Die Bedienung der Kamera ist mehr oder weniger intuitiv, wer bereits eine Nikon besitzt oder jemals eine hatte wird sich in den Grundfunktionen schnell zurecht finden. Zwar bleibt der Blick ins Handbuch sicher nicht aus, jedoch sollte man nach kurzem Studium desselbigen Wissen wo alles zu finden ist.

Nun zum wichtigsten und zwar zur Bildqualität:
Ich habe nun diverse Bilder mit unterschiedlichsten Einstellungen und Objektiven gemacht, darunter das 50/1.8g und das 16-85 VR und darf behaupten das die Qualität in Detail, Schärfe und Brillianz erstklassig ist. Wie bereits erwähnt, bezieht sich dieser Eindruck auf meine subjektive Erfahrung und nicht auf unter Laborbedingungen entstandenen Bildern oder Meßergebnissen.

Highlight dieser Kamera ist der Sensor mit 51 AF Feldern und ich empfinde es als ein wahre Wonne damit zu fotgrafieren, auch deswegen weil die Abdeckung eben jener sehr gut über einen großen Teil des Blickfeldes geht. Zudem ist die Nutzung des 1.3 fachen Zusatzcrops ein interessantes Gimick.
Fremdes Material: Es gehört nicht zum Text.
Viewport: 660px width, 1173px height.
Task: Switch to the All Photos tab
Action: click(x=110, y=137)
Auch den AF muß man hier nochmals löblich erwähnen, er ist wirklich sehr sehr fix und treffsicher, ich denke daran wird jeder User der dieses Gerät sein eigen nennt seine Freude haben.

Ein paar Dinge erachte ich allerdings als nicht so gelungen, wie Beispielsweise die Iso Taste die in der Reihe die zweite von unten ist, da wäre es doch meines Erachtens nach Wünschenswert gewesen diese weiter nach oben oder unten zu Legen. Auch das etwas wacklige Multifunktionsrad finde ich verbesserungswürdig, sowie die fummelige Entriegelung des unteren kleinen Einstellrades auf der Linken Schulterseite hätte man ein wenig anders Gestalten können.
Alles in allem sind diese Punkte aber Jammern auf einem Recht hohen Niveau und sollten in der Praxis auf die Dauer nicht wirklich ins Gewicht fallen.

Kurzes erstes Fazit:

Eine absolut erstklassige Kamera im DX Format die meines Erachtens nach ihren Preis absolut wert ist. Bildqualität, Sensor und AF sind auf Top-Niveau und Bilden wohl die Spitze in diesem Segment. Für mich also eine klare Kaufempfehlung!